Well, it’s a start.
Hours after The Brooklyn Paper went online last week with its world exclusive about the disastrously broken sidewalk in front of Borough Hall, someone made a fairly lame effort to fix it.
What once was an obstacle course of fractured paving stones is now an only-less-slighty dangerous walkway of half-dry mud and gravel. Even Borough President Markowitz agreed that the repairs were lousy.
“It still needs work,” Markowitz said after seeing that some of the plaza’s cracked bluestone had been removed.
The Downtown disaster first flashed onto the borough consciousness last Wednesday after BrooklynPaper.com posted the story and pictures revealing that the sidewalk on the north and west sides of the People’s House had become a minefield of cracked slate and high-heel-gripping potholes.
Markowitz, who is not reponsible for the repairs, quickly joined the chorus of voices calling for the Parks Department to fix the pock-marked plaza in front of his office.
“We’ve been begging to get it done,” he said. “There is no question that it is dangerous.
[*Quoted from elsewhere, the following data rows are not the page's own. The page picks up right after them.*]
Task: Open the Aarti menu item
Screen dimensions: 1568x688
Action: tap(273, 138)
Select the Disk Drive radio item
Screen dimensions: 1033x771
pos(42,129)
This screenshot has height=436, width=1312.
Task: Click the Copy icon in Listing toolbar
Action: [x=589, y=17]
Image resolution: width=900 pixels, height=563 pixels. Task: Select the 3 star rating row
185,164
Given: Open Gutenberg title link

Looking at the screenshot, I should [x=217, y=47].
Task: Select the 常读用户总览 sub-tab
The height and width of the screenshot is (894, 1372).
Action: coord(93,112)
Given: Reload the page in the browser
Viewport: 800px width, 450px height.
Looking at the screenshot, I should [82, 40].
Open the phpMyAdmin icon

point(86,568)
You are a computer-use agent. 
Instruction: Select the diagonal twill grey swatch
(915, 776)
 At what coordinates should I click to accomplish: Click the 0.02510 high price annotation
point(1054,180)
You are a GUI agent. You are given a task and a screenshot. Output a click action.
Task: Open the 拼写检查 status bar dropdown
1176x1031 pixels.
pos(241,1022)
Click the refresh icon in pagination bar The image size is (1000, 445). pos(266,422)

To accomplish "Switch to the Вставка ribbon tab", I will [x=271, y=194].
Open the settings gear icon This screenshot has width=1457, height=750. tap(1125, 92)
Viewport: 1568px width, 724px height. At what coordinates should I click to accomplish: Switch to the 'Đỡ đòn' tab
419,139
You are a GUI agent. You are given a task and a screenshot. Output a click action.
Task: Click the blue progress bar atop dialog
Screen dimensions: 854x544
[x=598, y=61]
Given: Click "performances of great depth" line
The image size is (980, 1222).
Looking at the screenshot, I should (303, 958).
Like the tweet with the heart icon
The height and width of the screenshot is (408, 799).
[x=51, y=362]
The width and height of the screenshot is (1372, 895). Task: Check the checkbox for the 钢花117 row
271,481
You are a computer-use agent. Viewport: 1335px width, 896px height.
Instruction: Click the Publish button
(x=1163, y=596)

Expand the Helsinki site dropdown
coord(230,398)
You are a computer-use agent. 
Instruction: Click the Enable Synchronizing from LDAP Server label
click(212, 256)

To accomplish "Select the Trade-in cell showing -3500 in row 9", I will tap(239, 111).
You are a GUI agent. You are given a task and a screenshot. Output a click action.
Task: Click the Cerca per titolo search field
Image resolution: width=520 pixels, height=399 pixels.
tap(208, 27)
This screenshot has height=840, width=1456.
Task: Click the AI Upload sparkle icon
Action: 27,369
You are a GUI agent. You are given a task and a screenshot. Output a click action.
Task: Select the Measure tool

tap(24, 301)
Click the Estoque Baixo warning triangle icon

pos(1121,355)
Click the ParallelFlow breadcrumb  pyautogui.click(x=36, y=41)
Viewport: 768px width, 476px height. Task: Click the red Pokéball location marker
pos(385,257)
The problem is this bluestone. The weather breaks it, trucks break it. It’s not a matter of [the Parks Department being] lazy, but they have no funds, and, sadly, it’s not a priority to them.
“It’s a shame,” added the borough president, employing a bit of irony, considering he earned a $225,000 payday from his own 2001 slip-and-fall accident in Albany. “I wish they’d give us the budget so we can be responsible for it.”
A Parks Department spokeswoman had told The Brooklyn Paper that the problem is caused by the weather and the fact that government cars and trucks often drive on the plaza.
That was very much the case last Thursday, when several members of Congress gathered inside the Rotunda in Borough Hall to show their unified support for Haiti.
Outside, their government-plated cars idled on the plaza, undermining the poor conditions there.